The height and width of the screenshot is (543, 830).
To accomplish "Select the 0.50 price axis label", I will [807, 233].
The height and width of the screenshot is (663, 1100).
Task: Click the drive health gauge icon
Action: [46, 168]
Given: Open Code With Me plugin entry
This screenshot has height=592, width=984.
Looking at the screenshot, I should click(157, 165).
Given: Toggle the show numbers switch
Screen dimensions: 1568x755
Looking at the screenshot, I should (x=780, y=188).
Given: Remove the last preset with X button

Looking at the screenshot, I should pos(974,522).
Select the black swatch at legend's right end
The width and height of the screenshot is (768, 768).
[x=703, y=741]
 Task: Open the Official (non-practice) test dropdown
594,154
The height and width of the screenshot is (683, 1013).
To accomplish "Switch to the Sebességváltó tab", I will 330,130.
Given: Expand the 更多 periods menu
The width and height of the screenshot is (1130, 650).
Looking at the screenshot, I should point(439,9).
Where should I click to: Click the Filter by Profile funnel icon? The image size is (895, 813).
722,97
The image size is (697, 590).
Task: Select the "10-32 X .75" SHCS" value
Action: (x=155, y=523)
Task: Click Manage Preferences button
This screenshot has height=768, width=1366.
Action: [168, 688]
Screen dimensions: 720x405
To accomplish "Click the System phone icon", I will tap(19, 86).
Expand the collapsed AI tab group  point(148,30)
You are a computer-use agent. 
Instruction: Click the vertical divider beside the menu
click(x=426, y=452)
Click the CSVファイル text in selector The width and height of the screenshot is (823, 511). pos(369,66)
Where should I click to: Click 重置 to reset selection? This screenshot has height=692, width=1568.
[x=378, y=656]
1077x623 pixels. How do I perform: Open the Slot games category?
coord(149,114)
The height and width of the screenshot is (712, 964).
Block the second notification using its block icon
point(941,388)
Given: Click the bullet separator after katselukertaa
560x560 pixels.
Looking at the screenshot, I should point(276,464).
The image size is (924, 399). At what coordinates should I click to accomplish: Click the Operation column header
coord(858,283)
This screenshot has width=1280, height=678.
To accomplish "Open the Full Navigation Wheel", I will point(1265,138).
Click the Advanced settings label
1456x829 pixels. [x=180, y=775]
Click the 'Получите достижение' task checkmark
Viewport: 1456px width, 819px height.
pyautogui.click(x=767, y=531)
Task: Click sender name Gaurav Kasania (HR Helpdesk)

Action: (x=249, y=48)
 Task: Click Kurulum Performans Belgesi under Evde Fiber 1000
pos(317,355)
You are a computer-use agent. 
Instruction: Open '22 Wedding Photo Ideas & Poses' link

○ ○ ○ ○ ○

§ **What to produce**
Repeat everything in the records from the line containing "Given: Click the" down to the end of the records, both ends included.

§ **Solution for this problem**
Given: Click the bullet separator after katselukertaa
560x560 pixels.
Looking at the screenshot, I should point(276,464).
The image size is (924, 399). At what coordinates should I click to accomplish: Click the Operation column header
coord(858,283)
This screenshot has width=1280, height=678.
To accomplish "Open the Full Navigation Wheel", I will point(1265,138).
Click the Advanced settings label
1456x829 pixels. [x=180, y=775]
Click the 'Получите достижение' task checkmark
Viewport: 1456px width, 819px height.
pyautogui.click(x=767, y=531)
Task: Click sender name Gaurav Kasania (HR Helpdesk)

Action: (x=249, y=48)
 Task: Click Kurulum Performans Belgesi under Evde Fiber 1000
pos(317,355)
You are a computer-use agent. 
Instruction: Open '22 Wedding Photo Ideas & Poses' link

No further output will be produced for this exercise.